China alleges US cyberattacks on national time centre, warns of risks to critical systems
China’s Ministry of State Security has accused the United States of mounting a multi-year cyber campaign against the National Time Service Centre, the body that generates and distributes the country’s official time. The ministry said the activity, attributed to the US National Security Agency, threatened services that depend on precise timing, including communications, finance, power, transport, mapping and defence. The US embassy in China did not immediately comment.
In a statement posted Sunday, 19 October 2025, Beijing time, the ministry described the operations as long term and highly covert, using state grade espionage tools. Officials said the activity began in March 2022 with the compromise of foreign brand mobile phones used by staff, followed in April 2023 by intrusions into the centre’s computer systems using stolen passwords.
Chinese authorities said the campaign intensified from August 2023 to June 2024. Investigators alleged the NSA deployed a new cyberwarfare platform with 42 specialised tools to attack internal networks and probed a high precision ground based timing system, which they said could enable later disruption. The ministry added that most activity occurred late at night or in the early morning, Beijing time, and routed through virtual servers in the United States, Europe and Asia to obscure origin, with strong encryption used throughout.

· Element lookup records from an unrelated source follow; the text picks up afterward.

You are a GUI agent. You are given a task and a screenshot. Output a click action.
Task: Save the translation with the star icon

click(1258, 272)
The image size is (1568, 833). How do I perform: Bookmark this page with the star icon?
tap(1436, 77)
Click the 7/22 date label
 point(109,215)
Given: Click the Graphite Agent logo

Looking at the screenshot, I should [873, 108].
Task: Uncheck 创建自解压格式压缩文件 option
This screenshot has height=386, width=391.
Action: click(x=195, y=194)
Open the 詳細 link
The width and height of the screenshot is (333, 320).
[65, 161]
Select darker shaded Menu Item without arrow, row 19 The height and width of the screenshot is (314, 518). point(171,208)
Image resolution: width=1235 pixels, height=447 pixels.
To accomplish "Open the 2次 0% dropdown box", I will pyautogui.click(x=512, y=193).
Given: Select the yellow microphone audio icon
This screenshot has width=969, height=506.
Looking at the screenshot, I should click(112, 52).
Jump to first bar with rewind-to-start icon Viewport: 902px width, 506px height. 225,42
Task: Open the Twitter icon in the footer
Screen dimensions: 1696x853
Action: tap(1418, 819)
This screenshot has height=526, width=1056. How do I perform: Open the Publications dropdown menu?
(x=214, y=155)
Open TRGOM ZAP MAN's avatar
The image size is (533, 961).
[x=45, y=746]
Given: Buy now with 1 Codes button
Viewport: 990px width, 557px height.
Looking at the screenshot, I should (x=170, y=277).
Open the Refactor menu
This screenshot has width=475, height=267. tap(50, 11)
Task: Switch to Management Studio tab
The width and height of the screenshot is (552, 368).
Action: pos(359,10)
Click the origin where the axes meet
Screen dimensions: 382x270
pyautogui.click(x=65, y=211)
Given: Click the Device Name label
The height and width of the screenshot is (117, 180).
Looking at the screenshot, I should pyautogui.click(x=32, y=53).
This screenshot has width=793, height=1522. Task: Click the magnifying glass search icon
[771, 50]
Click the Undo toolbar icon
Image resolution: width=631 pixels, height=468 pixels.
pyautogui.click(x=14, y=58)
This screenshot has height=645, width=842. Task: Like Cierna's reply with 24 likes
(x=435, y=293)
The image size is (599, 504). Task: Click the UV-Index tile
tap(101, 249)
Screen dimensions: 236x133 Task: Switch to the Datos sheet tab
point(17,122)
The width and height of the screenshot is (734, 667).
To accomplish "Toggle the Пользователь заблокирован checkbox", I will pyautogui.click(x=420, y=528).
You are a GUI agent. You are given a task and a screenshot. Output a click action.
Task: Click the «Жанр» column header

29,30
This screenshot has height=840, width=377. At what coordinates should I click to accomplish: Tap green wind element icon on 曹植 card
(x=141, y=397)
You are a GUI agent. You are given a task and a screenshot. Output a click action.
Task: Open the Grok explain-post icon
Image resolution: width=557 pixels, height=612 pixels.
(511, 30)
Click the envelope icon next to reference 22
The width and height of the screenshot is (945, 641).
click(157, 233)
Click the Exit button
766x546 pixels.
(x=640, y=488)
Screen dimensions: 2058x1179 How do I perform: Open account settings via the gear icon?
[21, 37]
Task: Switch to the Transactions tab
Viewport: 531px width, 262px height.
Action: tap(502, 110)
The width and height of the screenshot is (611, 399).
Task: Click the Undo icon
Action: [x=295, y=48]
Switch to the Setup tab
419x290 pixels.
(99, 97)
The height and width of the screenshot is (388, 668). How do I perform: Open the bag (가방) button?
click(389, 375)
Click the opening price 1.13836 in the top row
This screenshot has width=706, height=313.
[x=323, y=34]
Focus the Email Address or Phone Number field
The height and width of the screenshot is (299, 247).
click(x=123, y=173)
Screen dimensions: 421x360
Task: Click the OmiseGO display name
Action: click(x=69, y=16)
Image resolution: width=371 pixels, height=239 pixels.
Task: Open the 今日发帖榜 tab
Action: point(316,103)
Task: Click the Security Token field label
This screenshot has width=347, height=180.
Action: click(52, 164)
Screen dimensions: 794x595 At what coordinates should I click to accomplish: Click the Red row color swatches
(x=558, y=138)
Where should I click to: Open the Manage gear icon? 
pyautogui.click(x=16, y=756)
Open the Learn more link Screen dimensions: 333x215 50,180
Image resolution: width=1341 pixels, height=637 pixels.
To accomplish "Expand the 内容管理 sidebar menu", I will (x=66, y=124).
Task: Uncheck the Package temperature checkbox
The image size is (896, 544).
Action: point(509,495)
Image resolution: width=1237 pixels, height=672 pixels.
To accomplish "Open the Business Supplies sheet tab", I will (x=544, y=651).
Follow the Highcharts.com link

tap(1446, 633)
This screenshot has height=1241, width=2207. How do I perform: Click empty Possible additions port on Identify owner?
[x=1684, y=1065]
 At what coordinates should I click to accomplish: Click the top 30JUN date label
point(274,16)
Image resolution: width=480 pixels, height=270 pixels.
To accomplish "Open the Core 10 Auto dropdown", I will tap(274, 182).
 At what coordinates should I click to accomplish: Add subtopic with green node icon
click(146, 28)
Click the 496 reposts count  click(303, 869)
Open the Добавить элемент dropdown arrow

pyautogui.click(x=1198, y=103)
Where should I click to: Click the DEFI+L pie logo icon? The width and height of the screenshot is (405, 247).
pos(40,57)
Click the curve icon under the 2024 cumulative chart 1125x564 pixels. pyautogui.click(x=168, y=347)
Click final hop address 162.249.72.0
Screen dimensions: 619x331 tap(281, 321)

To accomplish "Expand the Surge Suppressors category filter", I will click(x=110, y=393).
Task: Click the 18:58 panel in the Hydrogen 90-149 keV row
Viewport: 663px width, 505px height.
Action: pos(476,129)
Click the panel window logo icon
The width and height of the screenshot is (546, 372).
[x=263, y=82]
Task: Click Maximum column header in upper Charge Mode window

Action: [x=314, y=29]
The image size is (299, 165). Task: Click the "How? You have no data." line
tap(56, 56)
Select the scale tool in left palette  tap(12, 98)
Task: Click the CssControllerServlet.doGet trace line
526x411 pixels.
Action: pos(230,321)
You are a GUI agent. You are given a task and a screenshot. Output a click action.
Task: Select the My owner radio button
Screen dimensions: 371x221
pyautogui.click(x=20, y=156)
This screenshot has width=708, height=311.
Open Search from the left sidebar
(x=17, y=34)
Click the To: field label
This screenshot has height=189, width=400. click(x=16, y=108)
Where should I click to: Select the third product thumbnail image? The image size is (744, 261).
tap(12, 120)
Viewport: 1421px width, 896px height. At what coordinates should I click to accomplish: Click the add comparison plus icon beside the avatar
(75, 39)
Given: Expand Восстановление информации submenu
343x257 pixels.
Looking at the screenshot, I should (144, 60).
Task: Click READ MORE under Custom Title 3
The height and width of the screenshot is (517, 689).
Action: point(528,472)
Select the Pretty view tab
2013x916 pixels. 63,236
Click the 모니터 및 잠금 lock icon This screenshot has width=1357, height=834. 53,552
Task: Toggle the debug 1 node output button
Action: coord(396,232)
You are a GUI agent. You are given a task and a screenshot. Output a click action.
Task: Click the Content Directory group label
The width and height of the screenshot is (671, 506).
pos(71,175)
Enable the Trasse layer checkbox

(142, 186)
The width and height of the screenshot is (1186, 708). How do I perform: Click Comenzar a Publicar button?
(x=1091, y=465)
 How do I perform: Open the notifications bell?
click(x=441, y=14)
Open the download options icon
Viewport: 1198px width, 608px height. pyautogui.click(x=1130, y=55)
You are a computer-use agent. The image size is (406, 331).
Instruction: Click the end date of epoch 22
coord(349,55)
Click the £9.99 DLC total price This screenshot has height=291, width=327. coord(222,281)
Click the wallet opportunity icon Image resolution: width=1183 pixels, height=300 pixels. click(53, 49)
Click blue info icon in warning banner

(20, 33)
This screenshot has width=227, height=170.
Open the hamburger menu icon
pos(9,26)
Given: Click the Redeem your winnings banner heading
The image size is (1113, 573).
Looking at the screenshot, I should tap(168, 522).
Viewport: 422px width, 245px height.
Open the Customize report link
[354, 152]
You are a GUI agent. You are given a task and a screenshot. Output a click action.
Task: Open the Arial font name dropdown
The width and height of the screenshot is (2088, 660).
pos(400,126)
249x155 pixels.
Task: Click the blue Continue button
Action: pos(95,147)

State media cited Chinese cybersecurity experts who characterised the activity as an advanced persistent threat, noting the use of zero day vulnerabilities and multiple international “springboard” servers to evade detection around critical networks. The National Time Service Centre said it had worked with state security agencies to cut attack chains and upgrade defences.
Officials stressed the societal stakes of precision timing. Even millisecond level errors can cascade through power substations, they said, potentially causing blackouts. Microsecond deviations could roil international markets. A nanosecond offset can degrade the BeiDou navigation system by about 30 centimetres, with knock on effects for mobile and internet services. At the picosecond scale, they warned, spaceflight navigation could miss by several kilometres.
China’s security services said they had collected evidence of the intrusions and guided remediation at the time centre. The ministry framed the incident as part of a broader risk to national infrastructure, and urged continued hardening of timing systems that underpin both civilian life and strategic capabilities.